Your task:
Return, exactly and in full, the lines of the records below starting at the one with "The width and height of the screenshot is (744, 689)." and ending at the one with "Open Google Chrome from the taskbar", and no other lines.

Given records:

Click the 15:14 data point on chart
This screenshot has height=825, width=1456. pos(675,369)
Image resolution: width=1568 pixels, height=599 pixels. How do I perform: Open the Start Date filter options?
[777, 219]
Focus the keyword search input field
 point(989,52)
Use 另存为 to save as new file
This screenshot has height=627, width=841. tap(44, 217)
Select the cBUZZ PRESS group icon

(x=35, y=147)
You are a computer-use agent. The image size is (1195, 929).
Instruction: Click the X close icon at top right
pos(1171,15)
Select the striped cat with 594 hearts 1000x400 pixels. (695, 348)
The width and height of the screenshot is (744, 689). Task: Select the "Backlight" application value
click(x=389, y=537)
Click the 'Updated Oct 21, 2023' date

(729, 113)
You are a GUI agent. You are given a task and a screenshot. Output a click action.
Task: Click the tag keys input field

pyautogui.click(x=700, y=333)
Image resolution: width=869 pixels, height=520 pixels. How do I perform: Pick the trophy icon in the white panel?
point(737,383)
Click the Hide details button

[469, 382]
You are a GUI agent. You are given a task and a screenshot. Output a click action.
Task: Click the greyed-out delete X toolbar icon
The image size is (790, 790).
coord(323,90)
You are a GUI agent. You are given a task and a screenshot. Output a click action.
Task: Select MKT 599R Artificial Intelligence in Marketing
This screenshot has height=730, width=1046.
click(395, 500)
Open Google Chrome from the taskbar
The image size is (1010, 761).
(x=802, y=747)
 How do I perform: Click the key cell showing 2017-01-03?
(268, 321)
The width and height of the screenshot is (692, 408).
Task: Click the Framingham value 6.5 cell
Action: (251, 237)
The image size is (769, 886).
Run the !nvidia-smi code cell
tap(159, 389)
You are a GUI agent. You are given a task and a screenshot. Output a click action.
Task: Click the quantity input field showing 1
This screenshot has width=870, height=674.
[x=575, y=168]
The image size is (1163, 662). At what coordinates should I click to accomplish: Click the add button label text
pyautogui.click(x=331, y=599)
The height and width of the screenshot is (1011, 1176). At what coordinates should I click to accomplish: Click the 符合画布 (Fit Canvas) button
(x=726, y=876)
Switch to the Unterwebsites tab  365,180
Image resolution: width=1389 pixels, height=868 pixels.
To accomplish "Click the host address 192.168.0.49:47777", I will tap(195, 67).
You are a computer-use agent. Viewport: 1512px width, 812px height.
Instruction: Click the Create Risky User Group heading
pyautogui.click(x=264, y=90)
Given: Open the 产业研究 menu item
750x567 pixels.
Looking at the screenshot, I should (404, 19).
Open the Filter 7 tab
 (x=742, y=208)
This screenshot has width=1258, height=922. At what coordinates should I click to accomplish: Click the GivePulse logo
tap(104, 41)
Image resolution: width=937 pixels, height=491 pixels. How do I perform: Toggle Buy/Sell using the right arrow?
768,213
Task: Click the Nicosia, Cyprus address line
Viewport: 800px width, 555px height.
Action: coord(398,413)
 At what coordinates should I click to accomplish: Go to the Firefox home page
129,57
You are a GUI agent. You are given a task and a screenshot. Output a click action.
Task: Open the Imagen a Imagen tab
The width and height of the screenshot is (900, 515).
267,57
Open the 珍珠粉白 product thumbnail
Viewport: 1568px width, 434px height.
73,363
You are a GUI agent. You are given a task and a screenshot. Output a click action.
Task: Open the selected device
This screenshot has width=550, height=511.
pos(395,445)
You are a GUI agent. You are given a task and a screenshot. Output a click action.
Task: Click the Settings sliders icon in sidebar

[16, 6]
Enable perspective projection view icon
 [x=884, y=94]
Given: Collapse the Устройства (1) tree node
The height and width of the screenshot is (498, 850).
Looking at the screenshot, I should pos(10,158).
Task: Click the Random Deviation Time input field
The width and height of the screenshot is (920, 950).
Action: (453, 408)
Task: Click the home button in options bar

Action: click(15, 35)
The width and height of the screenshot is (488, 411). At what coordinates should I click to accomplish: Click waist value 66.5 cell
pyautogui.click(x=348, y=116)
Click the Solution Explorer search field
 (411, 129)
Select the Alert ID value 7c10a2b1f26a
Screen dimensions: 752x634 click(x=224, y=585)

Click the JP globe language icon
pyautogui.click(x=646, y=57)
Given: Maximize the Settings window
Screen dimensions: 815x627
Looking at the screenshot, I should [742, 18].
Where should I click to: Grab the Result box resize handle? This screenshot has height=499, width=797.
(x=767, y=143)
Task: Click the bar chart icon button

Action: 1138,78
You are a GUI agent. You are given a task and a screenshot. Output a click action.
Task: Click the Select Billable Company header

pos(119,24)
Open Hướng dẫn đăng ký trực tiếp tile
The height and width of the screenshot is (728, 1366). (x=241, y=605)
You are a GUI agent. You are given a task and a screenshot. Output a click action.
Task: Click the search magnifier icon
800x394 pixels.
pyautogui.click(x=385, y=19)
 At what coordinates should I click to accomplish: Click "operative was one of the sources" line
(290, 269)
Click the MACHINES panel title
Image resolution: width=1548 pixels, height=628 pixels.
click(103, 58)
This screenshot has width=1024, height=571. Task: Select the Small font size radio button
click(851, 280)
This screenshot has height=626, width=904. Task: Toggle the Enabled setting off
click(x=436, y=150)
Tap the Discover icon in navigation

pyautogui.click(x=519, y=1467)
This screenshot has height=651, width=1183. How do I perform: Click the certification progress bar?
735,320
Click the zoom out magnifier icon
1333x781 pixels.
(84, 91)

Task answer:
The width and height of the screenshot is (744, 689). Task: Select the "Backlight" application value
click(x=389, y=537)
Click the 'Updated Oct 21, 2023' date

(729, 113)
You are a GUI agent. You are given a task and a screenshot. Output a click action.
Task: Click the tag keys input field

pyautogui.click(x=700, y=333)
Image resolution: width=869 pixels, height=520 pixels. How do I perform: Pick the trophy icon in the white panel?
point(737,383)
Click the Hide details button

[469, 382]
You are a GUI agent. You are given a task and a screenshot. Output a click action.
Task: Click the greyed-out delete X toolbar icon
The image size is (790, 790).
coord(323,90)
You are a GUI agent. You are given a task and a screenshot. Output a click action.
Task: Select MKT 599R Artificial Intelligence in Marketing
This screenshot has height=730, width=1046.
click(395, 500)
Open Google Chrome from the taskbar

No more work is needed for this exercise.